## [Texte proposé]
**********

Plusieurs ouvrages autobiographiques ou semi-autobiographiques parus depuis 1980 apportent une nouvelle perspective –celle de la classe sociale– aux souvenirs de la vie couventine. Parmi leurs auteures, toutes d’origine ouvrière ou petite-bourgeoise, on compte Denise Bombardier (Une enfance à l’eau bénite, 1985), Lise Payette (Des Femmes d’honneur: une vie privée 1931-1968, 1997), Marcelle Brisson (Le Roman vrai, 2000), Janette Bertrand (Ma Vie en trois actes, 2004), Francine Noël (La Femme de ma vie, 2005) et France Théoret (Journal pour mémoire, 1993; Une belle éducation, 2006; Hôtel des quatre chemins, 2011). Tout en témoignant de la stabilité de l’institution à travers les générations, ces ouvrages offrent une diversité de perspectives sur l’expérience du couvent telle que vécue par des jeunes filles issues des classes moins privilégiées.

Presque toutes ces auteures évoquent, avec humour ou amertume, les valeurs de sacrifice et de soumission qui ont imprégné leur formation au couvent. Un des souvenirs les plus «horripilants» de Janette Bertrand à propos de ses années de couventine est celui du «chapelet des sacrifices» à dix grains que chaque élève devait épingler à son uniforme et réciter devant la classe tous les jours:

Il faut faire dix sacrifices dans la journée, sinon on est classée égoïste, méchante, on est méprisée par la religieuse et condamnée par le reste de la classe. Dix sacrifices par jour! Je renonce à la collation, je renonce à me gratter quand ça me pique, j’essaie de ne pas bailler quand je m’ennuie. Dix? Je fais comme pour les péchés véniels à confesser, j’invente (Bertrand, 2004: 93).

**********

## [Exercice écrit 1]
D'après le texte sur les souvenirs de couvent, combien de grains comptait le «chapelet des sacrifices» dont parle Janette Bertrand ?
## [Exercice écrit 2]
Prolongez le texte sur les souvenirs de couvent en reprenant après la citation de Janette Bertrand.

**********

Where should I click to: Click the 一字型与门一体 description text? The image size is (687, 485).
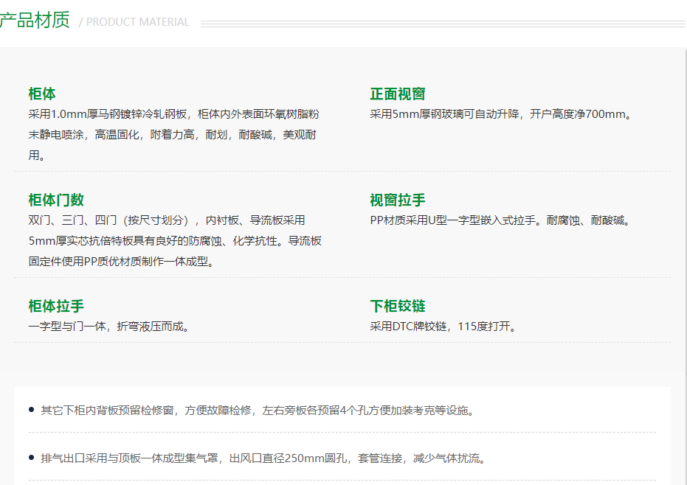[110, 327]
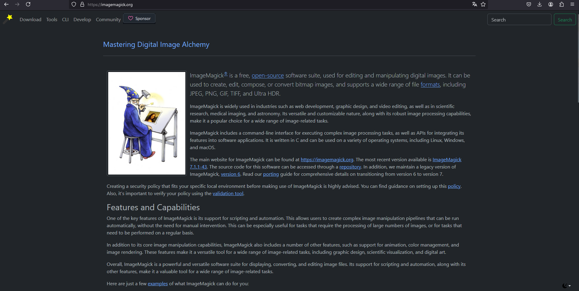Click the account profile icon in toolbar
Viewport: 579px width, 291px height.
[551, 4]
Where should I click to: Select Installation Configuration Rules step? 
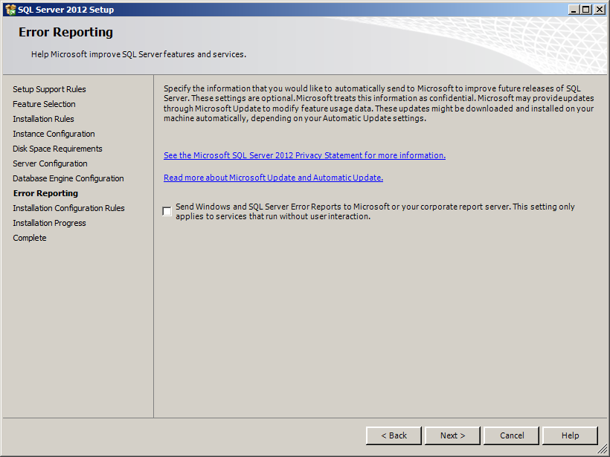[x=68, y=208]
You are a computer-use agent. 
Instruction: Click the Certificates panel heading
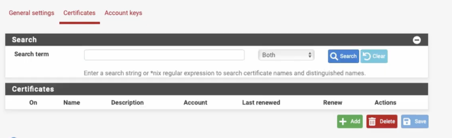pos(33,89)
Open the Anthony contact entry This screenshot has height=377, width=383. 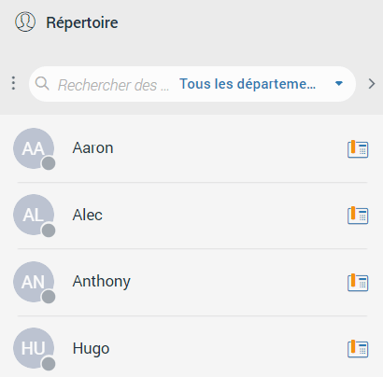point(192,282)
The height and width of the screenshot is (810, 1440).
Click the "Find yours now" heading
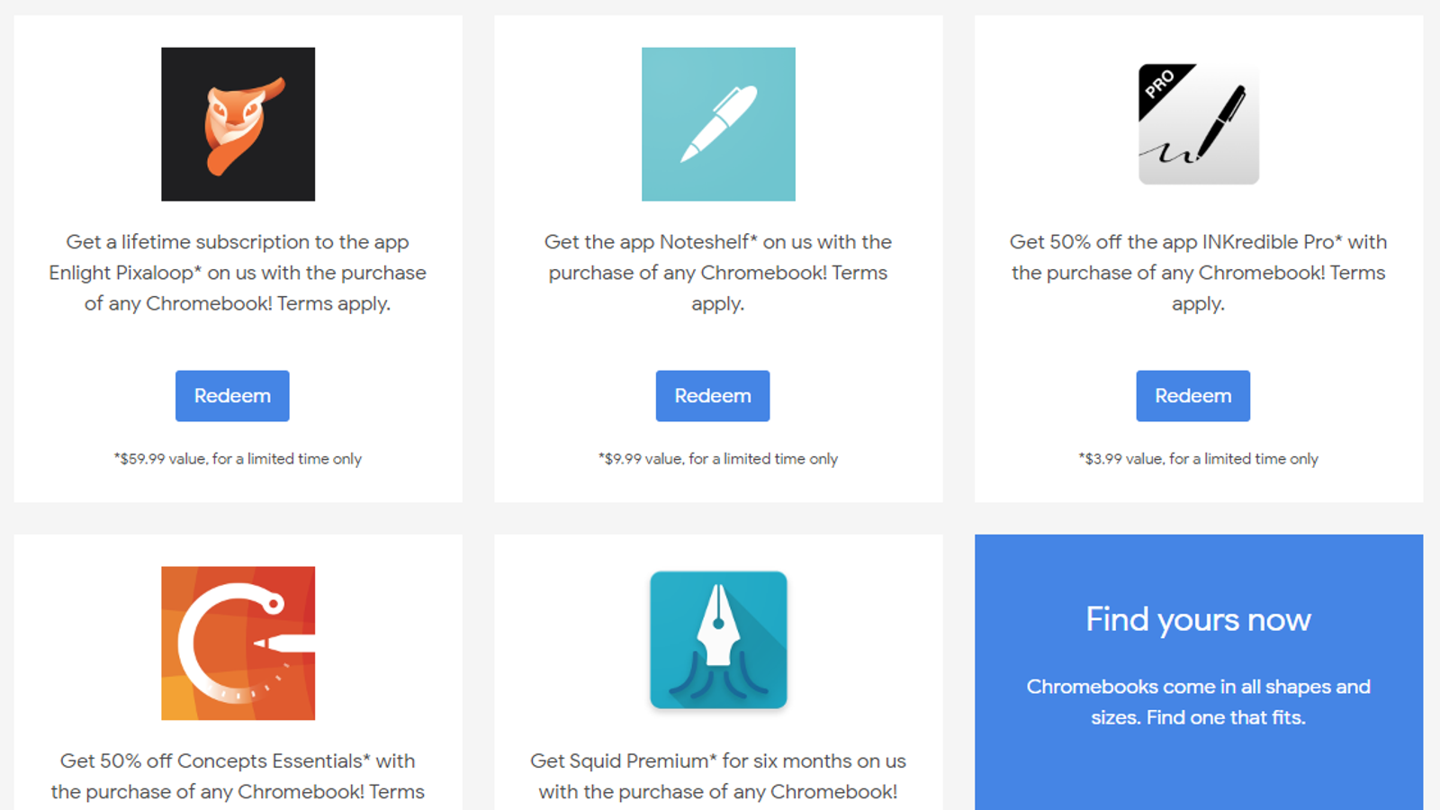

**********

## [Réponse 1]
Il comptait dix grains.

## [Réponse 2]
France Théoret, quant à elle, revient souvent dans ses écrits au souvenir d’une éducation centrée sur les valeurs du sacrifice et de la soumission, bien résumée dans une scène d’Une belle éducation où la narratrice, ayant obtenu un résultat impressionnant dans un test provincial, est appelée au bureau de la directrice pour entendre un discours sur le péché d’orgueil et le danger d’aspirer à un destin hors du commun. Comme Claire Martin, elle met en scène un monde où les plus forts règnent sur les faibles, justifiant leur louange de la soumission par l’exhortation biblique à «tendre l’autre joue». (Les deux tomes de Dans un gant de fer de Martin s’intitulent La Joue gauche et La Joue droite, et une section de L’Hôtel des quatre chemins de Théoret porte le titre «Je tends l’autre joue.») «Qui ne sait pas obéir ne sait pas commander», répètent les religieuses (Théoret, 2011: 29); «Le don de soi, le service aux autres, la lutte contre l’orgueil, la lutte contre l’esprit de révolte et l’obéissance aux autorités composent les fondements de la personnalité chrétienne […] Les religieuses nous dressent à devenir les futures femmes qui pensent et qui donnent aux autres. Nous sommes toutes appelées au sacrifice» (Théoret, 2006: 35-36).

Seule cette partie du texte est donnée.